To run scenarios with intelligent agents we just define a `create_agent` method which will assign agents to each entity in the scenario. This is passed to the gym instance when loading a scenario. The function must take arguments `scenario` and `entity` and optionally return agents. If an agent is not returned for an entity then the entity will simply follow its predefined trajectory. For example, here we use the `ExampleAgent` implemented above for the ego only:
```python
def create_agent(scenario, entity):
    if entity.ref == "ego":
        return ExampleAgent(entity)

gym.load_scenario("path_to_xosc", create_agent=create_agent)
gym.rollout()
```

## Metrics
To track performance statistics or record events the `Metric` class can be used. These implement the `_reset` and `_step` method to maintin an internal state across the scenario and the `get_state` method to return their recorded data.
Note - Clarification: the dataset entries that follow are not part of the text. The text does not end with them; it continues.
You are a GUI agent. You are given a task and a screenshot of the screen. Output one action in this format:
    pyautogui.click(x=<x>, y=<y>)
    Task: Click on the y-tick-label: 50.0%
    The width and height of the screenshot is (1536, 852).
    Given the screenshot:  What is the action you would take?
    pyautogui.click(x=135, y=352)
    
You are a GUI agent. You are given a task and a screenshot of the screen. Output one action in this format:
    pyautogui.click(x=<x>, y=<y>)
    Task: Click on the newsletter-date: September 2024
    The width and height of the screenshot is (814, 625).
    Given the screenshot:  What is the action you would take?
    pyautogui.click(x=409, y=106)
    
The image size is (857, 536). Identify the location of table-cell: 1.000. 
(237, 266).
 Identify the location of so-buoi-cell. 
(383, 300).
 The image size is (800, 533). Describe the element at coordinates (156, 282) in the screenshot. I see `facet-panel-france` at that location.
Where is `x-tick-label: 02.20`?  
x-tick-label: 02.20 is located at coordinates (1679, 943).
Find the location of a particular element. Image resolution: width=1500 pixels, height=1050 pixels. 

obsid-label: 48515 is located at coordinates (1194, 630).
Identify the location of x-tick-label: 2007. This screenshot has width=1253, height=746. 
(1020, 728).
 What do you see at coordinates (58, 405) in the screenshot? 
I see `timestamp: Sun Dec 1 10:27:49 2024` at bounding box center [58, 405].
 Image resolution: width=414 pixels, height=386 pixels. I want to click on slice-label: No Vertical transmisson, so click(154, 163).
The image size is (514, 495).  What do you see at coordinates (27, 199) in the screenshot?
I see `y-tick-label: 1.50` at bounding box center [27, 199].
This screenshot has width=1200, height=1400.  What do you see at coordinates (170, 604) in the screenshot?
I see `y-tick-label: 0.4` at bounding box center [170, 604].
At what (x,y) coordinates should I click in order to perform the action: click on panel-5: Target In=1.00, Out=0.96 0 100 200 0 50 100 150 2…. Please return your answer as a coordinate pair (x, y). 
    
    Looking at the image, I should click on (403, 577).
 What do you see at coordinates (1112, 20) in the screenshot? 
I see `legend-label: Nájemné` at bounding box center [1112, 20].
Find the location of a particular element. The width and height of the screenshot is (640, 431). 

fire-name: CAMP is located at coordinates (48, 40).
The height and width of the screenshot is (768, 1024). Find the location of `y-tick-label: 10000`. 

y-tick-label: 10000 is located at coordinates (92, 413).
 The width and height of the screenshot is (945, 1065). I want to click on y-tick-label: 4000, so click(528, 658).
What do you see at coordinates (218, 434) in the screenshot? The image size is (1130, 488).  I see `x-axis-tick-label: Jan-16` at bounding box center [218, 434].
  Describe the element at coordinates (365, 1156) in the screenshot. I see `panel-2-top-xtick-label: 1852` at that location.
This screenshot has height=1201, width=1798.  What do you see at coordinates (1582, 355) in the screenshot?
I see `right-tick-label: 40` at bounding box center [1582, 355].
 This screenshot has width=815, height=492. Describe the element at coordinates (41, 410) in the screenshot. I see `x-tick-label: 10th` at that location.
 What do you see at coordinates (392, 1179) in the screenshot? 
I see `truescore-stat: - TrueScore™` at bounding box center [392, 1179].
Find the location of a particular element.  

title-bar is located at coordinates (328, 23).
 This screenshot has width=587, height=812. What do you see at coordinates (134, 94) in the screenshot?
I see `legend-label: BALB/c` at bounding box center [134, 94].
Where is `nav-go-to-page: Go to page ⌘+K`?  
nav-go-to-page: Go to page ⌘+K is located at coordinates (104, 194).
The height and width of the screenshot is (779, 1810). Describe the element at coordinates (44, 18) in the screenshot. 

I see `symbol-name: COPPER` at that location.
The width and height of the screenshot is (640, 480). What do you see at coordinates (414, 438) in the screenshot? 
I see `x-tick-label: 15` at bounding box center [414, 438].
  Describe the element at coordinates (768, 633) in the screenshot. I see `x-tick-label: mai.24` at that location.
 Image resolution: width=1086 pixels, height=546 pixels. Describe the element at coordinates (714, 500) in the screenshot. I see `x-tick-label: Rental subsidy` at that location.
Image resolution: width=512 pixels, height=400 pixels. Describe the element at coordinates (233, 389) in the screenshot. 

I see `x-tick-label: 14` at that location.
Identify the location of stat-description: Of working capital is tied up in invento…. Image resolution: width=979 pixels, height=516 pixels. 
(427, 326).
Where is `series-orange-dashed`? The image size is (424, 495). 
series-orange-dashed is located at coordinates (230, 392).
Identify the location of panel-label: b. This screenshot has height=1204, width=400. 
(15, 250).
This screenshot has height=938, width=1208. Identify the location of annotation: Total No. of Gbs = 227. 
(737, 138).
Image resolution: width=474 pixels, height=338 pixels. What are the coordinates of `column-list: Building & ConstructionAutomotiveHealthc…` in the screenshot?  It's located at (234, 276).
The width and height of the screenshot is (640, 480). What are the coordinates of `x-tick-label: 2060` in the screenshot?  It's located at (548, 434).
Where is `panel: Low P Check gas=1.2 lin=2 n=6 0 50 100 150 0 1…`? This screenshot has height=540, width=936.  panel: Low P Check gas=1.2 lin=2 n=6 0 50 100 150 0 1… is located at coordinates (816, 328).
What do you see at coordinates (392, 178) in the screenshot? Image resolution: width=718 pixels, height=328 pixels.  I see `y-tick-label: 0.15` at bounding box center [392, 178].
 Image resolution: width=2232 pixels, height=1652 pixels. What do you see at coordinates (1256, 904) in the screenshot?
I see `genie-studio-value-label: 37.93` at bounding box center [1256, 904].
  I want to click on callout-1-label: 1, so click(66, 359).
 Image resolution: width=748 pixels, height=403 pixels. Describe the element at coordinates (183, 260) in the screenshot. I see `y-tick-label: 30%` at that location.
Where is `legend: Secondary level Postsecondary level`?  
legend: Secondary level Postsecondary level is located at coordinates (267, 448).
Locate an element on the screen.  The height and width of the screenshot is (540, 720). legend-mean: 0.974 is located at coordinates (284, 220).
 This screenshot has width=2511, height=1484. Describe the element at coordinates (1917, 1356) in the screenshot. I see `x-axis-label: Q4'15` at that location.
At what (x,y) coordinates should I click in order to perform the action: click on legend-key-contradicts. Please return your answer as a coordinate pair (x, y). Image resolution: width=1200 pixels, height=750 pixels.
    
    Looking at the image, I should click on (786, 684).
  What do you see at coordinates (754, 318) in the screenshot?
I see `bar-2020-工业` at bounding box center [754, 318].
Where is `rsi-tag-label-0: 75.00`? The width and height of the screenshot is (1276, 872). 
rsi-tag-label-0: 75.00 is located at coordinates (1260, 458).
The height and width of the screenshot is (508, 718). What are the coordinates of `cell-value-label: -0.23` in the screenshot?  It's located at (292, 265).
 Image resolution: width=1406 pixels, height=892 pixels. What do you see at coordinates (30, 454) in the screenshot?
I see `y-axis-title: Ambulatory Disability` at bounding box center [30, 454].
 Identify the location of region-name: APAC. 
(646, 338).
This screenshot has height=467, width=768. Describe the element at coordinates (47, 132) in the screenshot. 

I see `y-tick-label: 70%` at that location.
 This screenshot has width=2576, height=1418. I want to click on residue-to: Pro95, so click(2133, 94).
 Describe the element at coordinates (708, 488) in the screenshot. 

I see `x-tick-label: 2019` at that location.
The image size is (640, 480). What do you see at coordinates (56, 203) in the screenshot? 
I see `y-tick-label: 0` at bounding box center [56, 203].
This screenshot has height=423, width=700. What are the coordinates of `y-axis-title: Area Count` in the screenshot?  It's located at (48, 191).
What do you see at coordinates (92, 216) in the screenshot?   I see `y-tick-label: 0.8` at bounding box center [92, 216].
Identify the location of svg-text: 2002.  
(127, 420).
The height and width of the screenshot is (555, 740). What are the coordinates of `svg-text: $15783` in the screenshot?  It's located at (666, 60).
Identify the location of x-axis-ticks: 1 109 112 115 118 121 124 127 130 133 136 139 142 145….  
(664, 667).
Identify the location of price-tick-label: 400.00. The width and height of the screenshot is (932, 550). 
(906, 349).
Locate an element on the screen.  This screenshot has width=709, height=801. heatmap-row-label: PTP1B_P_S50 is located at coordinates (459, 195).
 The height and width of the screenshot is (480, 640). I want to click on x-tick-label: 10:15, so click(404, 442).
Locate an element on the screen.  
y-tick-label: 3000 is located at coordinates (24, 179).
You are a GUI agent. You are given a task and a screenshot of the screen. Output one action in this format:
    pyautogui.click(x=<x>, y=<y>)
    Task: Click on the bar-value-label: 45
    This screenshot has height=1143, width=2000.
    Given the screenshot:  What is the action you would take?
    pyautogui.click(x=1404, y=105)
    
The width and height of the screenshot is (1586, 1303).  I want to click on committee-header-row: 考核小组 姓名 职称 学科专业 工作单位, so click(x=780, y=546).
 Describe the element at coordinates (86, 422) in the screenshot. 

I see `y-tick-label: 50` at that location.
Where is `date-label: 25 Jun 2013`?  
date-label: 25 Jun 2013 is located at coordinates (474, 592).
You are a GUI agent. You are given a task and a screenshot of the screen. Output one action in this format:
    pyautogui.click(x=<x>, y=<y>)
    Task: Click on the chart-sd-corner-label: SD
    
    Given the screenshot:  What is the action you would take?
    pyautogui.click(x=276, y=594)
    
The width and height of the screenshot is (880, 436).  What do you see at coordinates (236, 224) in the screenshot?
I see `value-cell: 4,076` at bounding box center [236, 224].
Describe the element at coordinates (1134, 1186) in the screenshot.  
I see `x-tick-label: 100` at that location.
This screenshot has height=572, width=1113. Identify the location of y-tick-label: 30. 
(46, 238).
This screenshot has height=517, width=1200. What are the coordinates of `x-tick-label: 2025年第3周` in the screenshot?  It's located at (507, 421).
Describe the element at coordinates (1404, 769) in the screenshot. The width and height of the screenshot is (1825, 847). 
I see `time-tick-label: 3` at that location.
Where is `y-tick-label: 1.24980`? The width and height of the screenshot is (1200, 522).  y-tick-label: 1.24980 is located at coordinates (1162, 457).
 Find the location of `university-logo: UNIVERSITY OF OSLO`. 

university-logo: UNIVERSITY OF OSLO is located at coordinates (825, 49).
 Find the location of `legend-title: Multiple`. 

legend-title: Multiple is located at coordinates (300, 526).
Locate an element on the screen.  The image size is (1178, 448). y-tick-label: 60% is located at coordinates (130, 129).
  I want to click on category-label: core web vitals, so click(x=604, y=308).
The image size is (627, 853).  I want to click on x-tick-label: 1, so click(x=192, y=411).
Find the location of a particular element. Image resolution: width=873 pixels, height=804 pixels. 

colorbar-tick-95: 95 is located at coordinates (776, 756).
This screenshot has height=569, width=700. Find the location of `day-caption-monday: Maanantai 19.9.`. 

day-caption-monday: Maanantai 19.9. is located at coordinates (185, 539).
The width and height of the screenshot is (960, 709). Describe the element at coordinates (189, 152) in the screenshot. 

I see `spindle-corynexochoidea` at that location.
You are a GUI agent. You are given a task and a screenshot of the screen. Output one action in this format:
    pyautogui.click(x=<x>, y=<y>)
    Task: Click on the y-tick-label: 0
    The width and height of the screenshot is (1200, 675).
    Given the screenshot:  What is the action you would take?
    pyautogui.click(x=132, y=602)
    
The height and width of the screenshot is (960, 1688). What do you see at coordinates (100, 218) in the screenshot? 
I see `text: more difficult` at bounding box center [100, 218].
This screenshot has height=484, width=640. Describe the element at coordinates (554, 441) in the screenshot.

A selection metrics are already implemented and can be run by passing them to the `ScenarioGym`:
```python
from scenario_gym.metrics import CollisionMetric, EgoAvgSpeed

gym = ScenarioGym(metrics=[CollisionMetric(), EgoAvgSpeed()])
gym.load_scenario("path_to_xosc")
gym.rollout()

gym.get_metrics()
```

## Deep reinforcement learning
For reinforcement learning applications Scenario Gym supports an OpenAI Gym compatible implementation. When creating the environment we need to specify the observation and action spaces used by the ego agent as well as our `create_agent` function. The observation from the ego agent's sensor will be returned by the environment and the action passed to `step` will be passed to the agent's controller.

```python
from scenario_gym.integrations.openaigym import ScenarioGym

env = ScenarioGym(
    observation_space=observation_space,
    action_space=action_space,
    create_agent=create_agent,
)
obs = env.reset()
action = model(obs)
obs, reward, done, info = env.step(action)
```

For more code examples please see the `examples` directory.